WRITTEN TASK A:
Answer these questions about the Riverwalk text, one per line:
(i) On which side of the Riverwalk is "What We Need" located?
(ii) What is the former Netzley House used as now?
(iii) What firm is Chuck George professionally known for founding?
WRITTEN TASK B:
Please quote the Riverwalk text word for word from "Above / Stroll" up to and including "to Centennial Park.".
WRITTEN TASK C:
For each statement, say yes or no depending on whether the Riverwalk text agrees, and quote the words that decide it:
(i) The footbridge over the DuPage River leads to Centennial Park.
(ii) The Riverwalk was designed as the City's centennial gift.
(iii) Bob's last name is given.

PASSAGE GIVEN:
Above / Stroll the Naperville Riverwalk with peaceful reflection any day to find “What We Need.”
To PN: (What’s Next for the Naperville Riverwalk? Story) / Have been wanting to contact you since reading the “What’s next for the Naperville Riverwalk?”
Editor’s Note: “What We Need” is located on the north side of the Riverwalk across from the apartment complex, just steps beyond what used to be the Netzley House, now a visitor’s center for Moser Tower and the Millennium Carillon. Follow the brick path past the footbridge over the DuPage River that leads to Centennial Park.
To PN: (What’s Next for the Naperville Riverwalk? Story) / 37 years…kind of hard to believe. Beautiful article, Stef… Thank you for continuing to push our “crown jewel” so articulately.
I can’t forget one of Wilfred’s employees, Bob (can’t remember his last name) talking to me after reviewing our first presentation to the city council. He said, “It’s a great idea, but it will never happen.”
Keep on giving your fantastic support to this great concept.
Editor’s Note: Chuck George is professionally known as the founder of Charles Vincent George Design Group. George was the original architect who designed the Riverwalk as the City’s sesquicentennial gift.

SOURCE MATERIAL:
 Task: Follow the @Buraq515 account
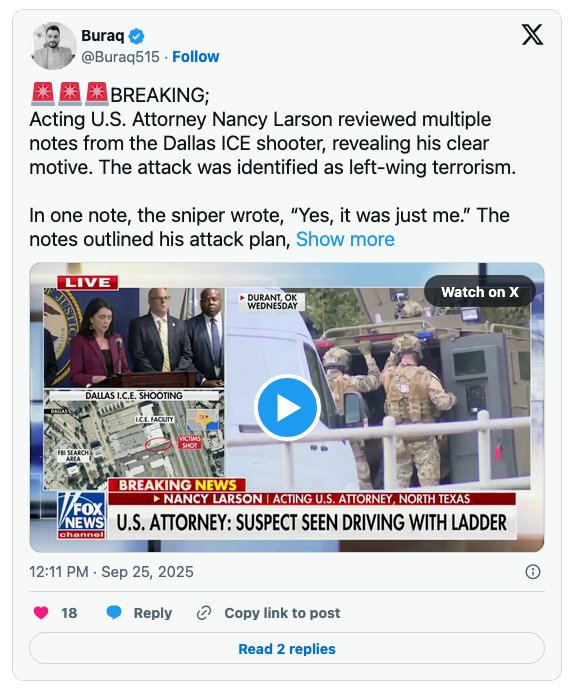click(195, 57)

REPLY A:
(i) The north side, across from the apartment complex.
(ii) A visitor's center for Moser Tower and the Millennium Carillon.
(iii) Charles Vincent George Design Group.

REPLY B:
Above / Stroll the Naperville Riverwalk with peaceful reflection any day to find “What We Need.”
To PN: (What’s Next for the Naperville Riverwalk? Story) / Have been wanting to contact you since reading the “What’s next for the Naperville Riverwalk?”
Editor’s Note: “What We Need” is located on the north side of the Riverwalk across from the apartment complex, just steps beyond what used to be the Netzley House, now a visitor’s center for Moser Tower and the Millennium Carillon. Follow the brick path past the footbridge over the DuPage River that leads to Centennial Park.

REPLY C:
(i) Yes: "the footbridge over the DuPage River that leads to Centennial Park"
(ii) No: "designed the Riverwalk as the City’s sesquicentennial gift"
(iii) No: "can’t remember his last name"